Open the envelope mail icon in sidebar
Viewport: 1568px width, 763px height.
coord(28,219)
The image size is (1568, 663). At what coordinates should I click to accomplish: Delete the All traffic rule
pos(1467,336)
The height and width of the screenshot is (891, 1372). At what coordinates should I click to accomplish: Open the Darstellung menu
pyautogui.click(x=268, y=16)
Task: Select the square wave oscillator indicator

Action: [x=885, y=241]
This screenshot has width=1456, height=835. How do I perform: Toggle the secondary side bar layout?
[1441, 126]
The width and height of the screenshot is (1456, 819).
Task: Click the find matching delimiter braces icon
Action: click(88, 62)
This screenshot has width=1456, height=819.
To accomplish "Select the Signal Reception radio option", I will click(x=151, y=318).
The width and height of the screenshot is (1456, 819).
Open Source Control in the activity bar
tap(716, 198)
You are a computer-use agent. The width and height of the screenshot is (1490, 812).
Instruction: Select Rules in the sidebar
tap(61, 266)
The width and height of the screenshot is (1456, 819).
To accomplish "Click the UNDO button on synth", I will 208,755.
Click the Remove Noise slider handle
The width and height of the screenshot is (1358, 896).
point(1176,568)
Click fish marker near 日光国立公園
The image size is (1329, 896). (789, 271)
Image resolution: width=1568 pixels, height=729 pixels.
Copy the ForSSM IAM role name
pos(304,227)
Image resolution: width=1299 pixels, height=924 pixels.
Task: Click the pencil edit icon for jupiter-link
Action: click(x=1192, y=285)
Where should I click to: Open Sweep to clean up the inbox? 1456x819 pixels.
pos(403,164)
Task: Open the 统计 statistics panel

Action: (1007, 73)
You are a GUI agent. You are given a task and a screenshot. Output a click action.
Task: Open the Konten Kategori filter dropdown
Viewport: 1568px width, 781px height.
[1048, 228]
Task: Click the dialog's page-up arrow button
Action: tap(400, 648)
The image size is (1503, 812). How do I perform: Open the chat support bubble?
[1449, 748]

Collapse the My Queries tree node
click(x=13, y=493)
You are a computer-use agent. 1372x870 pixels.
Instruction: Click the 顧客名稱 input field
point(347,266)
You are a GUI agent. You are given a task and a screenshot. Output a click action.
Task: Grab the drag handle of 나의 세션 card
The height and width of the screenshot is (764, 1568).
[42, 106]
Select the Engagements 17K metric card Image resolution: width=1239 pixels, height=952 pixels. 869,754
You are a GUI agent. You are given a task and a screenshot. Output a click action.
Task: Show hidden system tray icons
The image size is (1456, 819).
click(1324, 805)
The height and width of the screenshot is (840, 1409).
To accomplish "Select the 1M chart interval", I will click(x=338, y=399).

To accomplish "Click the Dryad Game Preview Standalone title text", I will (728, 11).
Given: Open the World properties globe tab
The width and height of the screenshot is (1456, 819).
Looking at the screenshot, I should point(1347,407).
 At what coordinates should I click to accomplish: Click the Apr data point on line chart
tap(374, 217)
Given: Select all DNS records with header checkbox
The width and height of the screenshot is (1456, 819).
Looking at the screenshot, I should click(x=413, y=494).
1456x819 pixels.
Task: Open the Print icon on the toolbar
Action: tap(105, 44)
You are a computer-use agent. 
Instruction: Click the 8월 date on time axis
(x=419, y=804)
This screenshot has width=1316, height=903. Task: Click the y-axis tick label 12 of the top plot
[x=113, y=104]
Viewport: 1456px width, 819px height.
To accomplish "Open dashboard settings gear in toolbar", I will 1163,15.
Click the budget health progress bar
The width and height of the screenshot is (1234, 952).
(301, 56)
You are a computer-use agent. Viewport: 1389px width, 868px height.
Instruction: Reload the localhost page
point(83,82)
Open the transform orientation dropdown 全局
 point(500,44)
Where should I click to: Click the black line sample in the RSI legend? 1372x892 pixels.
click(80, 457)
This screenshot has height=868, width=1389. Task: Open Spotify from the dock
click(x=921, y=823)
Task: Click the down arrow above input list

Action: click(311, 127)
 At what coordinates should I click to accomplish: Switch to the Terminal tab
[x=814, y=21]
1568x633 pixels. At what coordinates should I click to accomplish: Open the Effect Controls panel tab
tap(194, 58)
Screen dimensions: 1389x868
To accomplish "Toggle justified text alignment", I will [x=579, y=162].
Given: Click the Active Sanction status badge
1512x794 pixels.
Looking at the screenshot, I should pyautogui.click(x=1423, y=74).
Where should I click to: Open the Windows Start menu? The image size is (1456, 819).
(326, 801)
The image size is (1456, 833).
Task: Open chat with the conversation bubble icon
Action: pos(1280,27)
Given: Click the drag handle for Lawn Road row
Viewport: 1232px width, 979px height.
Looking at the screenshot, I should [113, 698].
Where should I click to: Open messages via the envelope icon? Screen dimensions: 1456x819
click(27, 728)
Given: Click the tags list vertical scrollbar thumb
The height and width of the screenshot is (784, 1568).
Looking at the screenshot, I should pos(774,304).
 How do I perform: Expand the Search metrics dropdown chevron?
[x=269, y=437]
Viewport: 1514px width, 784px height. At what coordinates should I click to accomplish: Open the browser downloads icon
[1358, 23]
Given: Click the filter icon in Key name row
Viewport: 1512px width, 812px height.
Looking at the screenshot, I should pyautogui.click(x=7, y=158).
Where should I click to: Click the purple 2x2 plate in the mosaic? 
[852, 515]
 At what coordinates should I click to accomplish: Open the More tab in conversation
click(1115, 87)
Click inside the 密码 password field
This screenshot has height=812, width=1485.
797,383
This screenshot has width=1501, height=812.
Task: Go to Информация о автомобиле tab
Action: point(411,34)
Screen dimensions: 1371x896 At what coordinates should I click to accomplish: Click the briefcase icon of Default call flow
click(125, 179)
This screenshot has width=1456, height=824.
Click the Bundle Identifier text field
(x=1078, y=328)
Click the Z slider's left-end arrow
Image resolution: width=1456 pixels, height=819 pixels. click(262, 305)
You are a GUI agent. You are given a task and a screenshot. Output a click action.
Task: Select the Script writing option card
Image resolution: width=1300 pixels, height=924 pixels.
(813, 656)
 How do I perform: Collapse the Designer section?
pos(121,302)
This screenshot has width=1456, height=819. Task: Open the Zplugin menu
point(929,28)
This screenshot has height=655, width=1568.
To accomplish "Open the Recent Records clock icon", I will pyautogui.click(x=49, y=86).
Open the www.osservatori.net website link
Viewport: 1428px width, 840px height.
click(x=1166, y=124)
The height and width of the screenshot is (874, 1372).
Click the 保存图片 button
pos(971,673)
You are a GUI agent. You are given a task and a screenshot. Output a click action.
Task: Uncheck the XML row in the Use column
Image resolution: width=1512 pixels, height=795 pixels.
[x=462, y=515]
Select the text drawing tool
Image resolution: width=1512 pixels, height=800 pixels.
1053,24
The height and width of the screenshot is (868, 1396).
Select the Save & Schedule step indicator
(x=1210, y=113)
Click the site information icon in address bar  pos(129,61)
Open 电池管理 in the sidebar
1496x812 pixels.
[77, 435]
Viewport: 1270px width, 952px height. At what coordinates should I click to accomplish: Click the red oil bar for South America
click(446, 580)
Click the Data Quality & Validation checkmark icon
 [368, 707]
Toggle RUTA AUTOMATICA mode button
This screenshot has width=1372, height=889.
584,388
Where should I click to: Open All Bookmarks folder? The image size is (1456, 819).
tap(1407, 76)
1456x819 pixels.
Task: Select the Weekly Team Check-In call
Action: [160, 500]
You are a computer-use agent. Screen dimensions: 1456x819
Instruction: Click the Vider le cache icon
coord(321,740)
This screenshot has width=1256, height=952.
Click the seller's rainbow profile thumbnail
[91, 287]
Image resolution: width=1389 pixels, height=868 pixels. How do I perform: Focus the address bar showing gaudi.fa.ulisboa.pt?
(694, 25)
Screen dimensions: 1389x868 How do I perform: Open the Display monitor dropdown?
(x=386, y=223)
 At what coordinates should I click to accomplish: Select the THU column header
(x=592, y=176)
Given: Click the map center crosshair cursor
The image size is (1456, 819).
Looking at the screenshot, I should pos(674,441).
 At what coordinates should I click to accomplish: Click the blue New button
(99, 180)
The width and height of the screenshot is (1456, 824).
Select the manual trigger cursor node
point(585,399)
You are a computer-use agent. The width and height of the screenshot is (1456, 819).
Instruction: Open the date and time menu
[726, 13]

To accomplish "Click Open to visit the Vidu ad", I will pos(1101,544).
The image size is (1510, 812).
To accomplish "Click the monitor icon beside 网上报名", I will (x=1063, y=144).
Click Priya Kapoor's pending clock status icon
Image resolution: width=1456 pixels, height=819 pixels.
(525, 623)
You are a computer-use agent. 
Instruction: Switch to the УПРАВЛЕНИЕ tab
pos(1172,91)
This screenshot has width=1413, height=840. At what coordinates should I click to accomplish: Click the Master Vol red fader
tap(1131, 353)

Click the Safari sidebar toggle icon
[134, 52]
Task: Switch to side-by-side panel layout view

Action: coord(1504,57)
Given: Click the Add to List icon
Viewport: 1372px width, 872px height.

+++++

## [WORK TO BE COMPLETED]
All lines of the data above that include the word "card" must be shown.

## [RESULT OF THE TASK]
Task: Grab the drag handle of 나의 세션 card
Select the Engagements 17K metric card Image resolution: width=1239 pixels, height=952 pixels. 869,754
Task: Select the Script writing option card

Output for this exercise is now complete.